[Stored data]
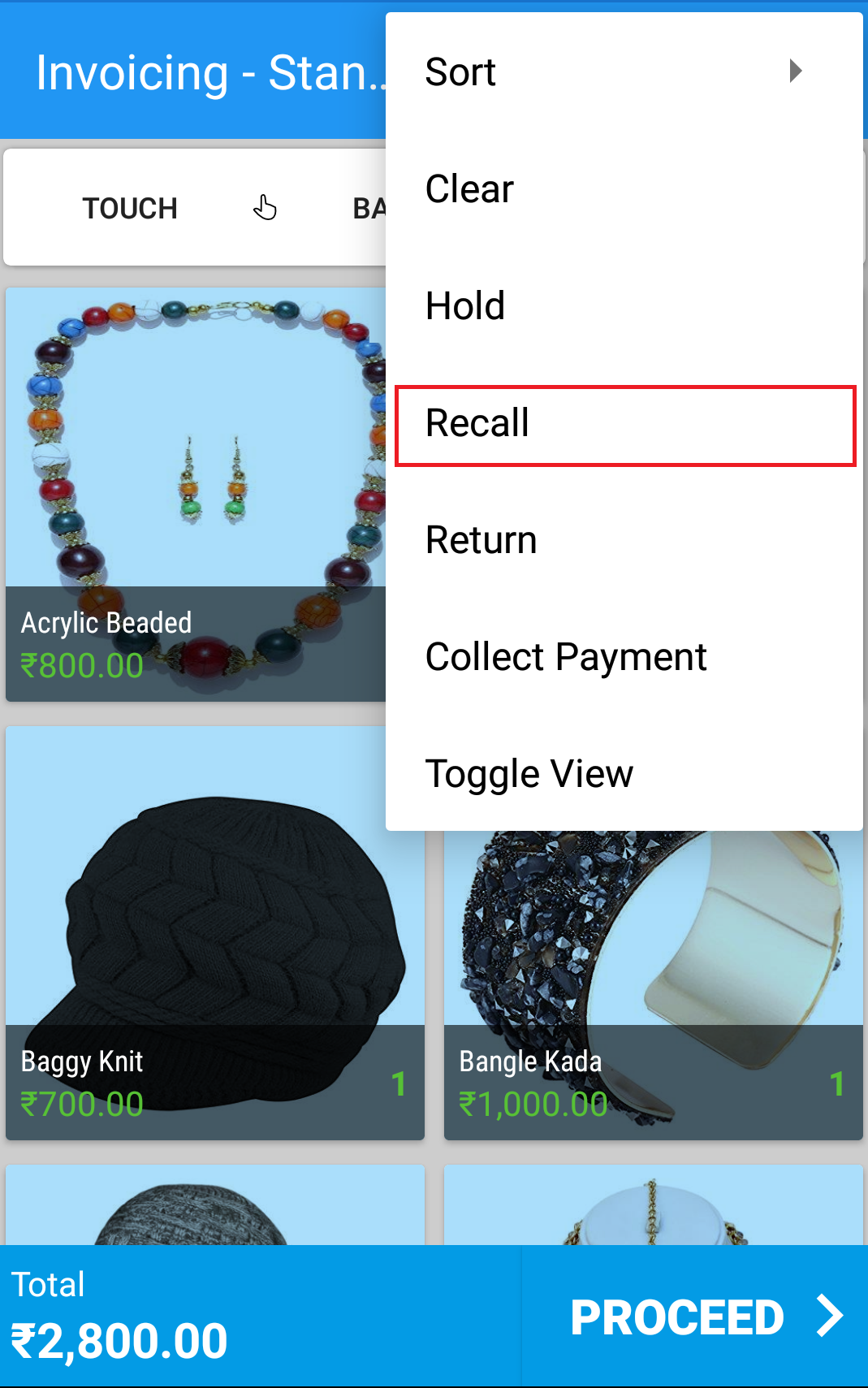Open Collect Payment from the menu
Screen dimensions: 868x1388
pos(624,656)
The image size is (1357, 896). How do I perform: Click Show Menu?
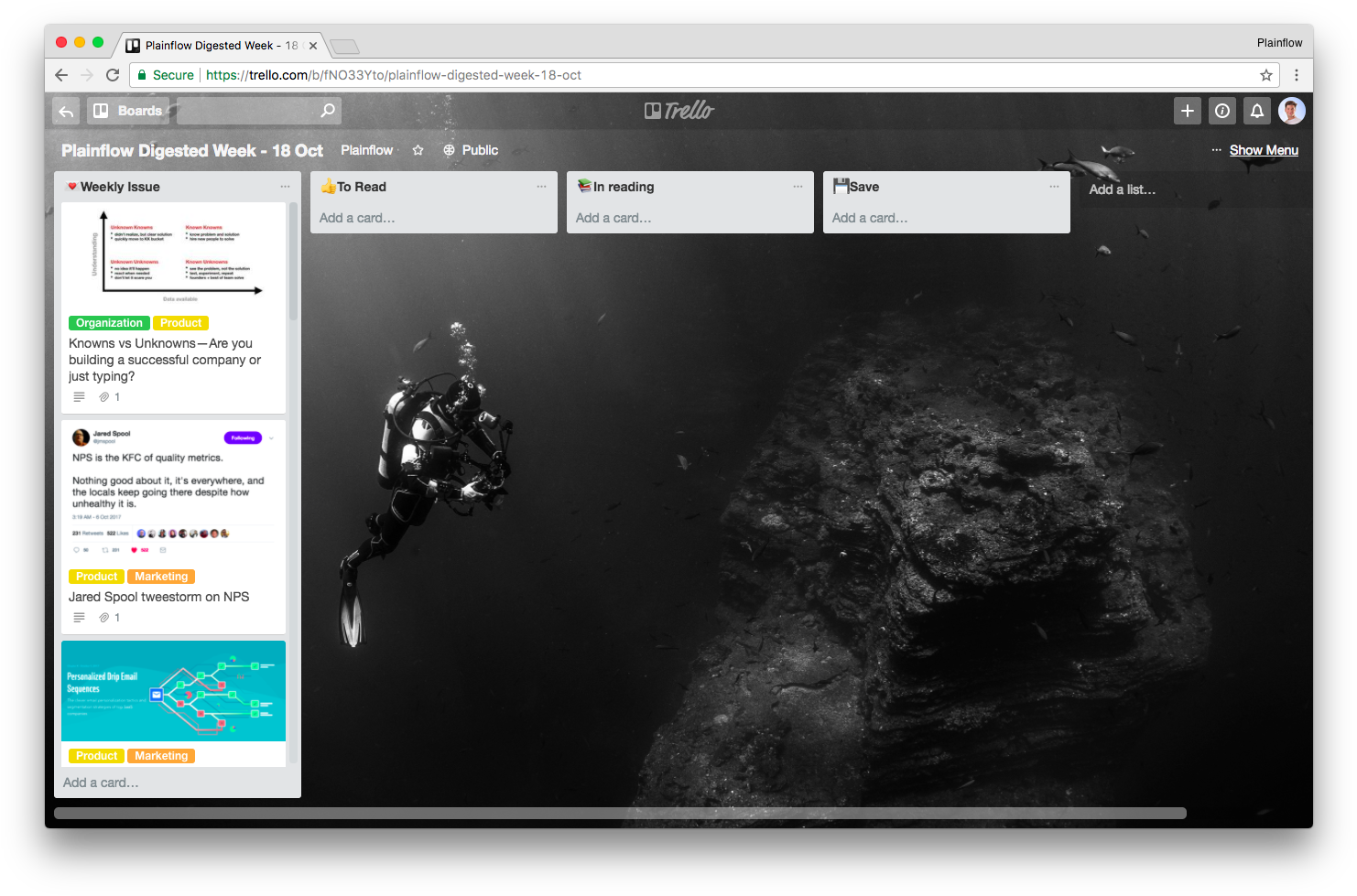coord(1264,149)
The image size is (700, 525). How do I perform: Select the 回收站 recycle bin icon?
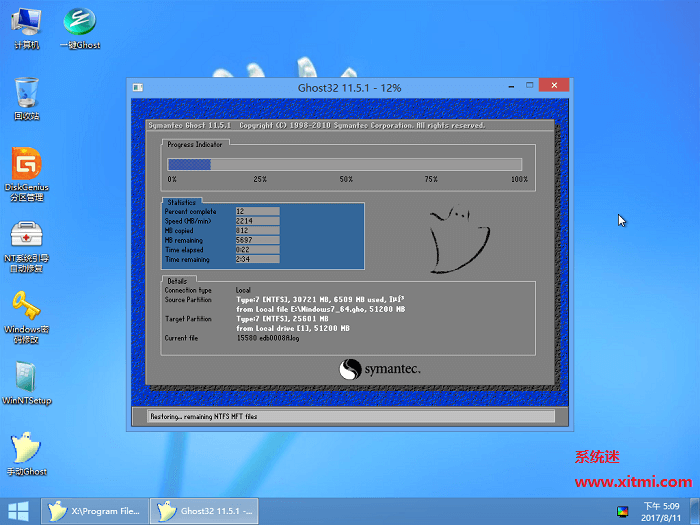(x=26, y=99)
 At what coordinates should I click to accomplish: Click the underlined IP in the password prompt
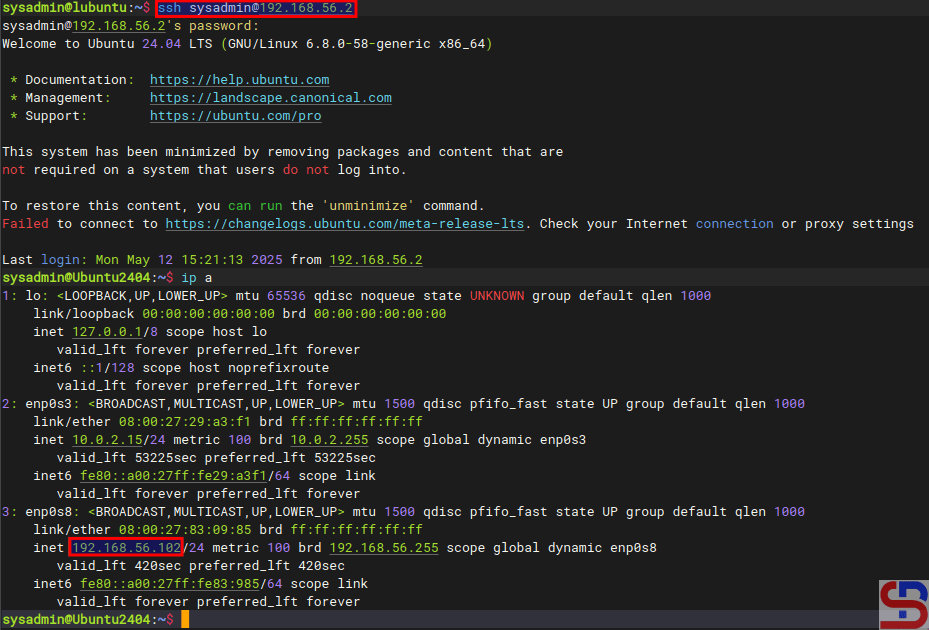click(119, 26)
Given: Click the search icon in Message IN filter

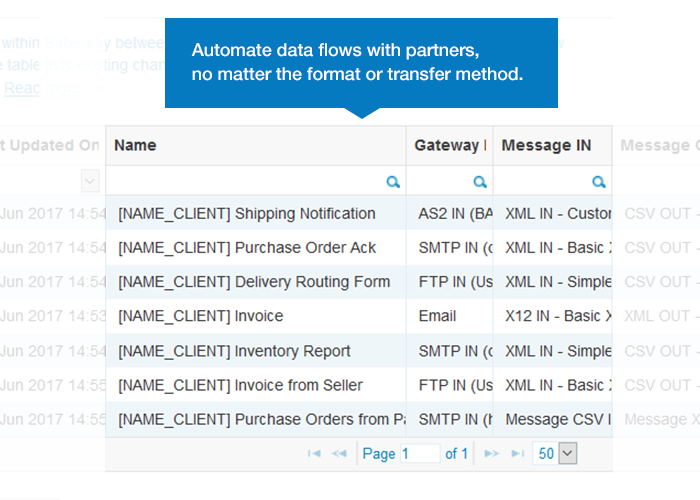Looking at the screenshot, I should click(598, 182).
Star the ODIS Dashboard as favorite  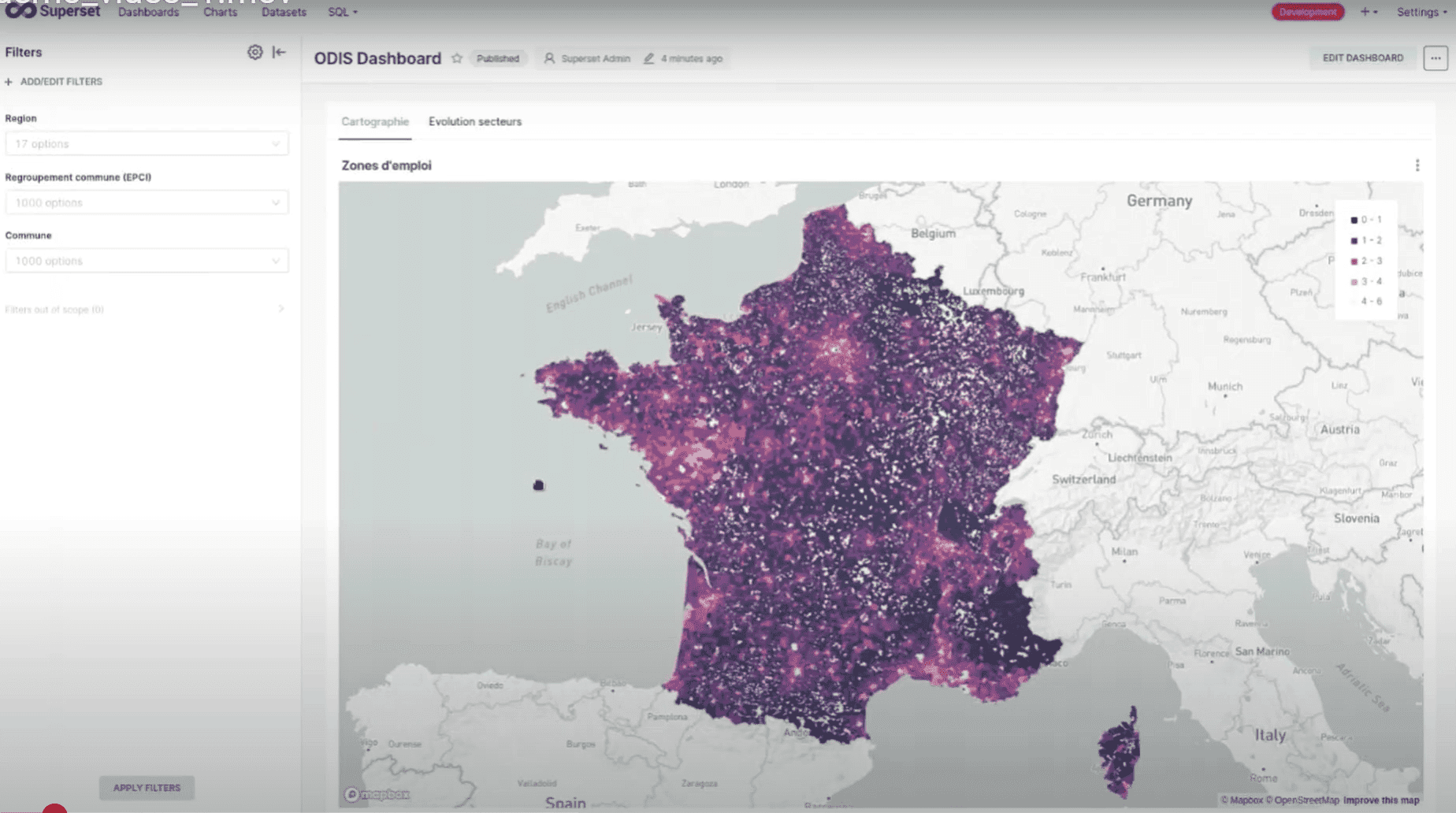[x=456, y=58]
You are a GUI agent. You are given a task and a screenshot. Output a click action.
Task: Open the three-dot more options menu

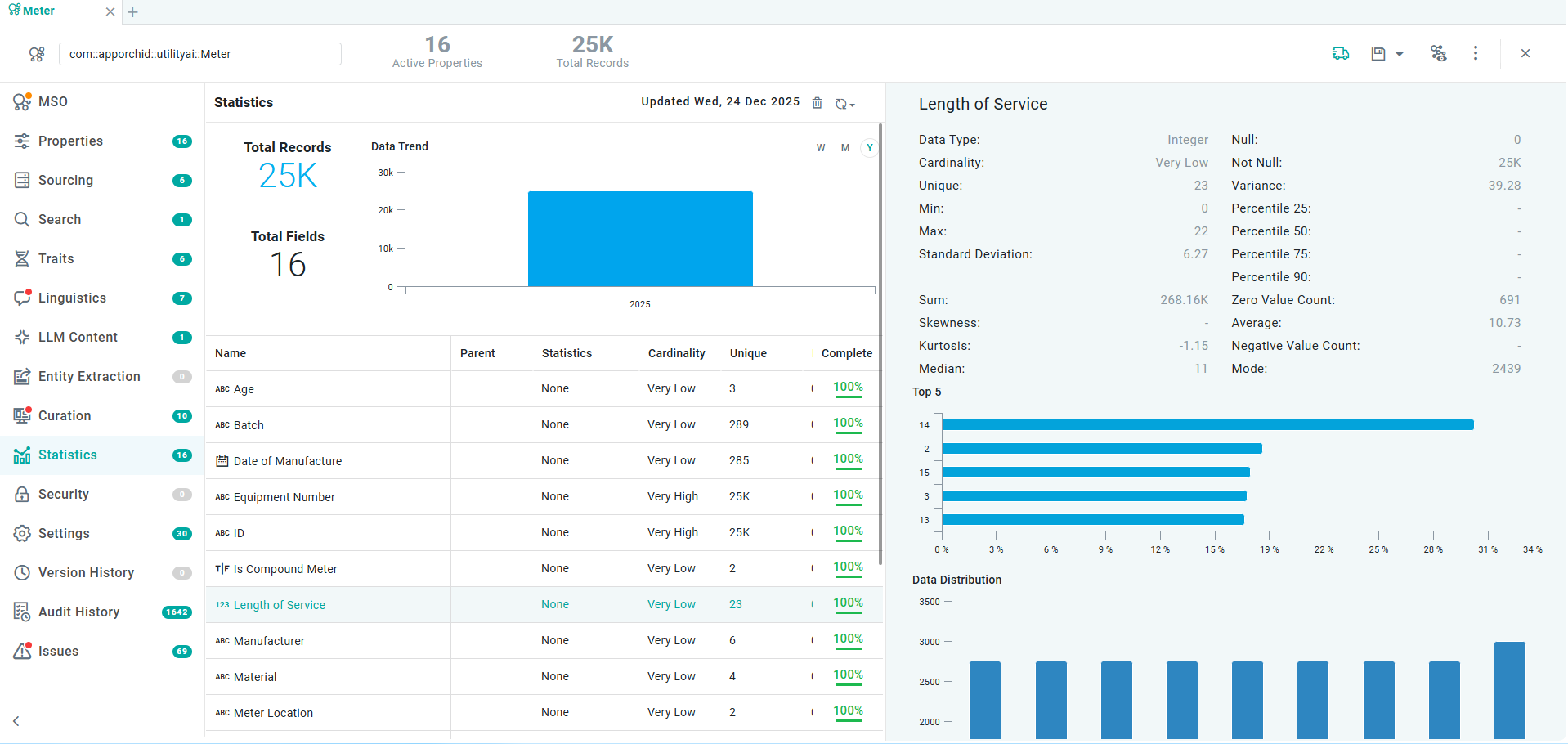pyautogui.click(x=1476, y=54)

> **WHAT NEEDS TO BE DONE**
The response should be the lines from the one containing "You are a GUI" through the final line of the records, reproduced exactly and with every picture left out.

> **REPLY**
You are a GUI agent. You are given a task and a screenshot. Output a click action.
Task: Open the three-dot more options menu

pyautogui.click(x=1476, y=54)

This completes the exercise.